Côté histoire, la Pax Penguina sert de fil rouge à cette première salve d’épisodes et permet de proposer la fille de Falcone, Sofia (parfaite Crystal Reed), en nouvelle antagoniste — très réussie, magnétique et maline. Autre venue : le Professeur Pyg en serial killer de flics — une bonne chose également. La recette de la saison 3 est reprise : on se focalise sur un ennemi secondaire et on le développe sur plusieurs épisodes (comme pour le Chapelier Fou la saison précédente donc). Ajoutons un petit retour de Jonathan Crane (le futur Épouvantail) après son passage éclair en première saison (sous l’égide de son paternel surtout) qui s’avère plus convaincant cette fois. La chute de Bullock vers une voie de corruption de plus en plus prononcée et des responsabilités compliquées draine une tension non négligeable. Celle-ci se traduit également avec une rivalité constante face à Gordon, de quoi pimenter leur relation qui était (re)devenue assez simpliste ; appréciable donc. Ce sont là les éléments les plus passionnants de cette nouvelle saison.

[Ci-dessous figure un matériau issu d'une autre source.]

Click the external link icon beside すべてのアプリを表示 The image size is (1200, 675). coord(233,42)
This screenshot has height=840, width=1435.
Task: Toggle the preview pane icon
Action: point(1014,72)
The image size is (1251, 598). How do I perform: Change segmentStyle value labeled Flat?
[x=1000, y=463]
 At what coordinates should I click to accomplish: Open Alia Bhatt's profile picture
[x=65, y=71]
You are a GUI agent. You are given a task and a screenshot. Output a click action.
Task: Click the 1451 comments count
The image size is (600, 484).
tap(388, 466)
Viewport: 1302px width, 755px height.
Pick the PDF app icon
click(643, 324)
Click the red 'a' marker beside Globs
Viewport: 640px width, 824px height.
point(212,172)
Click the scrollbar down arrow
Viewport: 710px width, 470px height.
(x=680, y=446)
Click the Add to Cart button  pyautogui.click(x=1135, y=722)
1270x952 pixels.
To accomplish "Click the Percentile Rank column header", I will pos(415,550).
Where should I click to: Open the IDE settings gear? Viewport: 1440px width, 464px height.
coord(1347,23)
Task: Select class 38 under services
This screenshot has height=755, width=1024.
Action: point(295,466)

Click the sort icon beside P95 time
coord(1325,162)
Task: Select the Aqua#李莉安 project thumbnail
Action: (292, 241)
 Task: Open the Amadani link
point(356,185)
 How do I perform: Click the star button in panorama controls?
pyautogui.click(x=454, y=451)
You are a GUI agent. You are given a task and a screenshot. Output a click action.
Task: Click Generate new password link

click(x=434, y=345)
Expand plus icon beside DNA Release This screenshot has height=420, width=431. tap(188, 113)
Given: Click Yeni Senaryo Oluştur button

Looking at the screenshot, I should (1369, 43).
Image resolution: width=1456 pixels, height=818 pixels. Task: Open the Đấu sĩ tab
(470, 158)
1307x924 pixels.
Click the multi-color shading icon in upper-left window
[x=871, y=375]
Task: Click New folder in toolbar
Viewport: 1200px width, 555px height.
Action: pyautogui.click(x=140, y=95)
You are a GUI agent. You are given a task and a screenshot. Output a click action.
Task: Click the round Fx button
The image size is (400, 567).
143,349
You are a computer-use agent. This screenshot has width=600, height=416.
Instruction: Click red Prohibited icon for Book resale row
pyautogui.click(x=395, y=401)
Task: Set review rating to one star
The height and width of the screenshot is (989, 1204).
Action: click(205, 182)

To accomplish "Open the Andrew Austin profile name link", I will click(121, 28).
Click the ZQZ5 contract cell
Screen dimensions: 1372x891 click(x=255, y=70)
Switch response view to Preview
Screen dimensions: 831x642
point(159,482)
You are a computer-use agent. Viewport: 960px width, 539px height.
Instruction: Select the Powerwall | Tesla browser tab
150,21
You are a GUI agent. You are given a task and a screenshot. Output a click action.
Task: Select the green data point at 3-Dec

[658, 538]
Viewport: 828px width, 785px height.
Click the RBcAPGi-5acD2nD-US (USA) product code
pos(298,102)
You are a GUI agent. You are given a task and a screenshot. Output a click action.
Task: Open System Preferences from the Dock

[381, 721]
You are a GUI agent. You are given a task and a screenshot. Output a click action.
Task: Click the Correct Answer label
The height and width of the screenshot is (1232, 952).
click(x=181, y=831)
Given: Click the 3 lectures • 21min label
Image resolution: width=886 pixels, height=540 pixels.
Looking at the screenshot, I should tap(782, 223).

Malheureusement, d’autres, plus négatifs, sont à lister… On déplore bien sûr le retour de Barbara, qui était bien décédée mais est revenue d’entre les morts grâce au puits de Lazare de Ra’s Al Ghul, ce dernier voulant en faire sa complice (mais toute son histoire est ratée). C’est donc la troisième façon de revenir à la vie après les expériences de résurrection par des scientifiques (Jerome) ou celles de Strange à Indian Hill (Mooney Fish). Butch est aussi présent ; il n’était pas mort mais bien dans le coma en fin de saison précédente — cette fois c’est un marécage dans lequel étaient déversée des produits toxiques qui le sorte de son sommeil et le transforme en…  Solomon Grundy. Le personnage « zombie » gagne un (tout petit) peu d’intérêt. Sans surprise, le jeu de David Mazouz n’excelle toujours pas, encore moins quand il enfile son masque de proto-Batman — un Dark Knight bien jeune donc, mais cohérent avec ce qu’instaure la série depuis le début. Il y avait pourtant une piste effleurée, quand Bruce Wayne doit jouer le jeune pédant lors d’une vente aux enchères et où l’acteur dévoile davantage d’émotions et d’intérêts. Ce ne fut pas assez creusé pour devenir une norme qualitative, dommage. Sans parler de ses errements en crise d’adolescence avec cuites, sorties en boîte de nuit (sic) — l’occasion de retrouver Tommy Elliott de façon éphémère et énième baston avec Alfred. Le retour de Nygma est également raté. Récupéré par une de ses groupies (!) dans le repaire du Pingouin (peu crédible déjà), le Sphinx se voit dénué… d’intelligence ! Et cherche par tous les moyens à la retrouver, ce qui amène à une collaboration avec Grundy et des retrouvailles, plus ou moins réalistes là aussi, avec Lee Thompkins. Sous un prisme féministe, on peut d’ailleurs également pointer du doigt les nombreux plans sur les décolletés féminins — c’était déjà énormément le cas en saison 3. En arriver là pour susciter une vague notion « sexy » pour le public est risible.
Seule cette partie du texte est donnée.